Sprott school, Stratford team up to teach tech firms ins and outs of IP strategy

IP stock image

Carleton University and a leading Ottawa patent and trademark firm have launched a program aimed at teaching local tech firms how to protect some of their most precious, yet often overlooked, assets ​– intellectual property.

The Certificate in IP Strategy is being offered through Carleton’s Sprott School of Business. Stratford Intellectual Property helped design the curriculum, and its employees are teaching the 14-week program, which began on Wednesday.

Sandra Crocker, Carleton’s associate vice-president of strategic initiatives and operations, says that while patents and other forms of IP are a fundamental component of every technology startup, most founders understand little about managing intellectual property beyond the nuts and bolts of filing a patent or trademark.

“Most of the programs that are out there are a three-hour seminar on patents 101,” she says. “We didn’t see anything that really talked about, ‘What is the value of IP to your company and how do you exploit and protect that value?’” 

The university hopes to change that with the new online offering. Topics covered in the weekly modules include drafting legal agreements to maintain control of IP, monetizing patented innovations and protecting trade secrets, “which people don’t understand terribly well,” according to Crocker.

Lack of IP strategies costly

As a final task, all participants will be required to map out an IP strategy for their company.
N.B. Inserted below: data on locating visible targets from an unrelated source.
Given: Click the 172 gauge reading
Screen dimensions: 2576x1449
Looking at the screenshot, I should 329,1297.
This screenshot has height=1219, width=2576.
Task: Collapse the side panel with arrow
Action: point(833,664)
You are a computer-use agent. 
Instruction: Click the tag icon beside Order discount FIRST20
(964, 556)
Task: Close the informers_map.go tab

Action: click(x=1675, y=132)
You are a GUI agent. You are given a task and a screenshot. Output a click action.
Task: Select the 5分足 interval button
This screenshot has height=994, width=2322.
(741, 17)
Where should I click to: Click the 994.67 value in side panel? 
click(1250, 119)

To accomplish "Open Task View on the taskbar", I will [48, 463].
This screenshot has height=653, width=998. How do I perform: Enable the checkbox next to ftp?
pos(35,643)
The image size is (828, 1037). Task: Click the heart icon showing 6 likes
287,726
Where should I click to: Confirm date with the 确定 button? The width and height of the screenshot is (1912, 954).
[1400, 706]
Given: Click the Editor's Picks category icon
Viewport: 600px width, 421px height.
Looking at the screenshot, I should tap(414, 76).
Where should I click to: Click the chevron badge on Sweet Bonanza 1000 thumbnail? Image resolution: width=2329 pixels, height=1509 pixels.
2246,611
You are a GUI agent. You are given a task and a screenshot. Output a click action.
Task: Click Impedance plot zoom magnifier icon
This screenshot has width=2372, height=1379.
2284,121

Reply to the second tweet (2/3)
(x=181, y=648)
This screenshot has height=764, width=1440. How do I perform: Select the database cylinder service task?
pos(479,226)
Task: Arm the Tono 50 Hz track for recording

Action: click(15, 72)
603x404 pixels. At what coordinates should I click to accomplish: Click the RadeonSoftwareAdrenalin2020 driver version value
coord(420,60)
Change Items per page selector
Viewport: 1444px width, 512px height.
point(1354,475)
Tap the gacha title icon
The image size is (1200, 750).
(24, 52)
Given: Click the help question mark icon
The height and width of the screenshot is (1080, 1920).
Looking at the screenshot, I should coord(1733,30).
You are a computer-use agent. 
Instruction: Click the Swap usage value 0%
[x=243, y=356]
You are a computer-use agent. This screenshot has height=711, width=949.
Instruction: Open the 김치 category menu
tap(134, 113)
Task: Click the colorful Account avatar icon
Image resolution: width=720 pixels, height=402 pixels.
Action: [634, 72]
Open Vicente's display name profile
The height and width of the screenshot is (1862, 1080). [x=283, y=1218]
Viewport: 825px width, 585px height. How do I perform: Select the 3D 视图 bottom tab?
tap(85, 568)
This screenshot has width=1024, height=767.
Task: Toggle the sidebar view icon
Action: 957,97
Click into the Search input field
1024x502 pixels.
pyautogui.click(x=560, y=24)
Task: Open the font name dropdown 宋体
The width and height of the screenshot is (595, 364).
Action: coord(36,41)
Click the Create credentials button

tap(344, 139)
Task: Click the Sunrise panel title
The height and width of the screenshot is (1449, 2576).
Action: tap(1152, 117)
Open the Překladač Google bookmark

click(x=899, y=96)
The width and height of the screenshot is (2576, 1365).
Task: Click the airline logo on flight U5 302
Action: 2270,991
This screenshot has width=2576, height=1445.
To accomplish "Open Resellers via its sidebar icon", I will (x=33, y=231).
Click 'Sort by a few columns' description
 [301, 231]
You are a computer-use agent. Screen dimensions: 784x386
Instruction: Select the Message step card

That’s something many tech entrepreneurs fail to do at the outset of launching a business, notes Stratford Intellectual Property president Natalie Giroux ​– an oversight that too often ends up costing them dearly in the long run.

“The big problem with IP is that entrepreneurs don’t know what they don’t know,” Giroux says.

IP is big business in Canada, with nearly 160,000 applications for patents, trademarks and industrial designs filed each year. 

Yet Giroux says many founders “don’t understand enough to see the value for them. They just do the basic, ‘Let’s file a patent and have a trademark’ and they think they’re covered. But there's so much more than that.”

The new course comes as governments across the country are making the creation and protection of IP a higher priority.

The federal government, for example, has pledged millions of dollars to create a long-term IP strategy for Canada, which has traditionally lagged behind the United States in generating and retaining intellectual property. The Canadian Intellectual Property Office, an agency of the federal Ministry of Innovation, Science and Economic Development, was involved in developing Carleton’s new program. 

At the provincial level, the Ontario government created a task force last year to look at ways of better educating SMEs on the importance of IP. 

Carleton’s first cohort includes 13 tech firms from Ottawa and the surrounding area, varying in size from two-person startups to well-established companies with thousands of employees. The university is covering all the costs of the inaugural course but is hoping to secure federal and provincial funding for future editions. 

Crocker says the program is already generating a buzz, noting that more than a dozen companies are on a waiting list for the next course. 

The curriculum could eventually be expanded to cover other industries beyond tech, Giroux adds.

“If you think about a restaurant, they will have trademarks, they will have copyrights, they will have trade secrets,” she says.